> **Text block**:
Derek Hibbs, a video game player, says reading books feels too solitary. “You can’t say: ‘I charge you to a reading duel. Go!’ ”
The novel is narrated by J. T., a 13-year-old boy who has the ability to burrow into a computer with his mind and fights aliens. His viewpoint mimics the behind-the-eyeballs feel of a video game.
“I felt like I was in ‘Call of Duty 4,’ ” said Quinn, a beanpole thin 12-year-old, referring to a popular combat game.
Libraries Check In
Gaming advocates suggest that even if video games don’t motivate more traditional reading, they have the potential to teach players how to absorb visual information and think strategically.
Inspired in part by such theories, librarians now stage tournaments for teenagers with games like Super Smash Brothers Brawl and Dance Dance Revolution. In the first half of this year, the New York Public Library hosted more than 500 events, drawing nearly 8,300 teenagers. In Columbus, Ohio, nearly 5,500 youngsters have participated in more than 300 tournaments at the public library this year.
“I think we have to ask ourselves, ‘What exactly is reading?’ ” said Jack Martin, assistant director for young adult programs at the New York Public Library. “Reading is no longer just in the traditional sense of reading words in English or another language on a paper.”
In some cases, librarians may guide young gamers towards other resources — including, occasionally, books. But critics argue that most children who play games at the library simply do just that. And games like Dance Dance Revolution, in which players follow dance steps on a screen, seem to have little to do with literacy of any kind.
At a gaming tournament at a branch of the Ann Arbor, Mich., public library earlier this year, more than 30 boys gathered in a darkened room, feverishly sparring in matches of Super Smash Brothers Melee for more than six hours. Most of them said they did not read much, and rarely checked out books.
Derek Hibbs, 18, a regular tournament player, said reading felt too solitary. “You can’t say: ‘I charge you to a reading duel. Go!’ ”
Researchers, who are just beginning to explore the cognitive effects of video games, have found that in laboratory settings, action gamers are better than nonplayers at focusing on tasks and ignoring irrelevant distractions.
Some gaming evangelists suggest reading feels too passive to youngsters who want the sense of power conferred by a control pad.
“Games are teaching critical thinking skills and a sense of yourself as an agent having to make choices and live with those choices,” said James Paul Gee, the author of the book “What Video Games Have to Teach Us About Learning and Literacy.” “You can’t screw up a Dostoevsky book, but you can screw up a game.”

> **Exercise tasks**:
• 1. Revise the video games text from "Libraries Check In" through "library this year.", replacing "tournaments" with "competitions".
• 2. According to the video games text, how many teenagers attended the New York Public Library's events in the first half of this year?

> **Recorded information**:

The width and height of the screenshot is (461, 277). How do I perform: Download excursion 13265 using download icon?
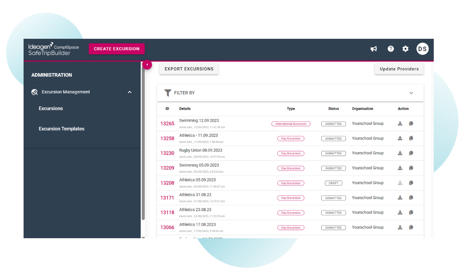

> **Results in order**:
• 1.
Libraries Check In
Gaming advocates suggest that even if video games don’t motivate more traditional reading, they have the potential to teach players how to absorb visual information and think strategically.
Inspired in part by such theories, librarians now stage competitions for teenagers with games like Super Smash Brothers Brawl and Dance Dance Revolution. In the first half of this year, the New York Public Library hosted more than 500 events, drawing nearly 8,300 teenagers. In Columbus, Ohio, nearly 5,500 youngsters have participated in more than 300 competitions at the public library this year.

• 2. Nearly 8,300 teenagers.